07 agosto 2018

GENGIBRE, LIMÃO, ANIS, CANELA E PÉTALA DE FLOR


Maria Amélia Mano

Você me ensina a dobrar as meias de um jeito que não se perca o par, que não se perca o par. Me diz pra botar pauzinho de canela no chá quente, pra deixar gengibre, anis estrelado e casca de limão na água. Me presenteia com o olhar de todas as mães e manhãs, olhar da flor que cultiva, que pegou de galho roubado que esse é o que pega mais forte. Flor sem nome, engraçada, que muda de cor com tempo. Nosso tempo.

É pétala rosa leve, breve, outono e primavera, camada fina de pó no rosto, seda, pelúcia, brisa, neblina, orvalho, risinho, carícia, suspiro, sussurro. Olhar do pai quando ouve as mesmas canções do Roberto, da vó quando sabia que ia morrer, quando todos sabíamos. Da irmã quando conheceu Teresa, da outra irmã quando se formou. Inteiro-coração, em calma leveza de pólen. Nossas sementes.

É pétala carmim, verão e inverno, tafetá, brilho, vendaval, chuva de gota grossa, granizo, engasgo, gargalhada, choro, abraço apertado, grito. Olhar recém-nascido do primeiro sobrinho, da irmã quando passou no vestibular, da vó quando cheguei no Sul, pra sempre, de todos nós quando a vó se foi, da outra irmã quando perdeu filho, quando pariu filho. Coração explodindo, aos pedaços, em urgentes intensidades. Nossas intensidades.

É pétala misturada, multicor, furta-cor, caos bonito, dia de sol e chuva, choro e riso. Olhar da vó rindo de si mesma, das irmãs rindo dos risos dos filhos, da gente rindo do pai que diz usar mesmo xampu pra caspa do Ronaldinho Fenômeno (ou Cristiano Ronaldo?). Fenômeno é essa flor de café com pão, manjericão, coração de cotidiano, rindo, de batom claro pra sair bonito em foto de família. Família é você, jardineira de galhos roubados, flor sem nome. Nossas flores.

As flores com aquelas pétalas cúmplices, testemunhas, de espiar, de olhar. O olhar do menino grande que espera adoção no abrigo; da menina refugiada com fome na fila da comida que nem sabe qual é; do idoso que coloca anúncio de amor desejado no jornal e se arruma pra encontro na padaria; do sobrevivente que procura restos de um lar em escombros de catástrofe. Apostas de inteiravida, vida inteira. Nossa vida.

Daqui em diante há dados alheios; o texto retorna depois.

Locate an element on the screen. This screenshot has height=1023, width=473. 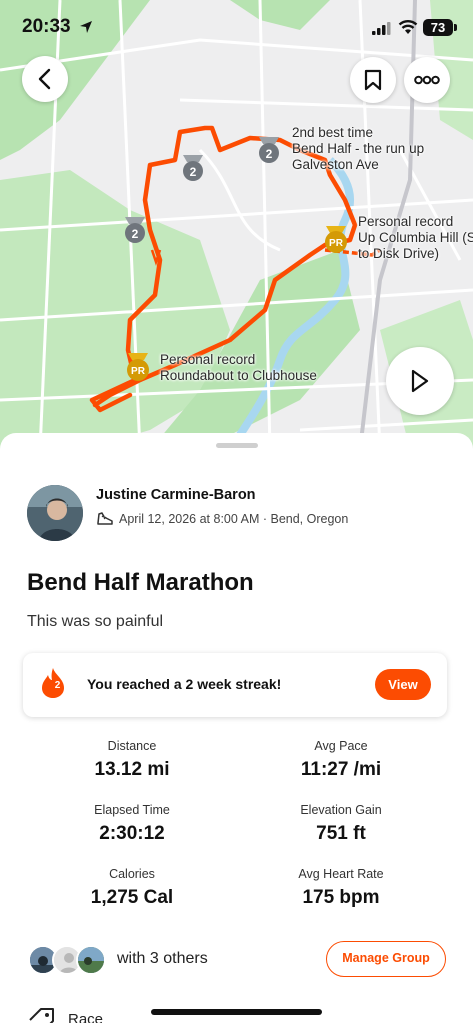
battery-tip is located at coordinates (456, 28).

Quando sinto medo, coloco a cabeça entre os joelhos tapando os ouvidos. Vem flor do galho roubado, vem gari analfabeta que varre passarela subterrânea com detergente que compra pra deixar o vão insalubre com cheiro de pinho. Tantas histórias. Toda prosa, toda poesia, imensidão, sua flor, seu jardim me ensina espera, esperança, bondade do mundo inteiro, inteiromundo. Nosso mundo.

Seu chá quente com pauzinho de canela, a água com gengibre, anis estrelado e casca de limão me fazem alguém melhor. E juro, me esforço pra dobrar as meias de um jeito que não se perca o par, que não se perca o par.